Specifically, Common Stock dividends may not be declared if the

total amount of dividends on the Common Stock paid after May 31,

1958 would be greater than either (a) the net income of the

corporation available for Common Stock dividends; or (b) 75% of

the net income available for Common Stock dividends, if the total

of (1) the Common Capital Stock Account, (2) the Earned Surplus

Account and (3) the Capital Surplus Account, is less than 25% of

the total of (i) the principal amount of debt, (ii) the

Preferred, Preference and Common Capital Stock Accounts, (iii)

the Earned Surplus Account and (iv) the Capital Surplus Account.

(Article VI,  14.)  There are no similar restrictions on the

declaration of dividends on the Preference Stock.

Merger or Consolidation

          The Statement prohibits an issuer from merging or

consolidating with or into another company, or from disposing of

all or substantially all of its assets unless ordered or approved

under PUHCA or unless a majority of the total number of shares of

Preferred Stock outstanding consents to such transaction.

          GSU's Articles with respect to the Preferred Stock

comply with this standard.  (Article VI,  5(g).)  There is no

similar provision for the Preference Stock.

Alteration of Preferred Stock Provisions

          Under the Statement, the consent of the holders of at

least two-thirds of the total number of shares of Preferred Stock

outstanding is required for any amendment, alteration or repeal

of the rights, preferences or powers of the Preferred Stock so as

to adversely affect the holders thereof.  GSU's Articles are

substantially consistent with this provision.  (Article VI,

5(d) and 12(c).)

Issuance of Additional Preferred Stock

          The Statement limits the creation or authorization of

any stock with a rank senior to the Preferred Stock without the

consent of two-thirds of the total number of outstanding shares

of Preferred Stock, and similarly prohibits, without such

consent, the issuance of such senior stock more than twelve

months after the date the company was empowered to create such

senior stock.

          GSU's Articles are in substantial compliance with these

provisions, except that they do not limit the period of time in

which senior stock may be issued following shareholder consent.

(Article VI,  5(a) and 12(a).)

          The Statement also provides for a majority vote of the

outstanding Preferred Stock before an issuer may issue additional

Preferred Stock (with certain exceptions) unless the following

two conditions are satisfied:  (a) for twelve consecutive months

within a period of fifteen months immediately prior to the

issuance, the company's gross income is at least equal to 1 1/2

times the annual interest charges on the company's debt and the

annual dividend requirements on the company's Preferred Stock to

be outstanding; and (b) the company's junior stock equity, at a

minimum, equals the amount to be paid on the Preferred Stock and

stock ranking prior to or on a parity with the Preferred Stock,

upon an involuntary liquidation of the company.  Further, if for

purposes of satisfying the test in (b) above, the company is

required to take into account any earned surplus, then it may not

pay dividends or acquire junior stock which would reduce the

junior stock equity to less than the amount payable on the

Preferred Stock and all equal and prior ranking stock upon

involuntary liquidation of the company.

### Raw data

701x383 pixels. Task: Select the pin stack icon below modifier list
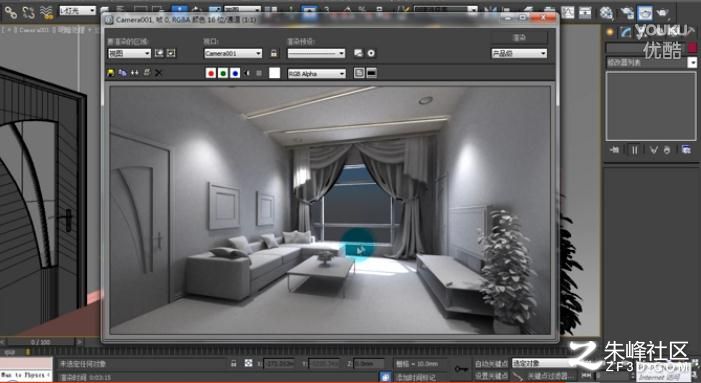pyautogui.click(x=615, y=150)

### Exercise brief
Reproduce word for word the passage of the stock provisions text above from "of (1) the Common" to "Capital Surplus Account.".

### Task result
of (1) the Common Capital Stock Account, (2) the Earned Surplus

Account and (3) the Capital Surplus Account, is less than 25% of

the total of (i) the principal amount of debt, (ii) the

Preferred, Preference and Common Capital Stock Accounts, (iii)

the Earned Surplus Account and (iv) the Capital Surplus Account.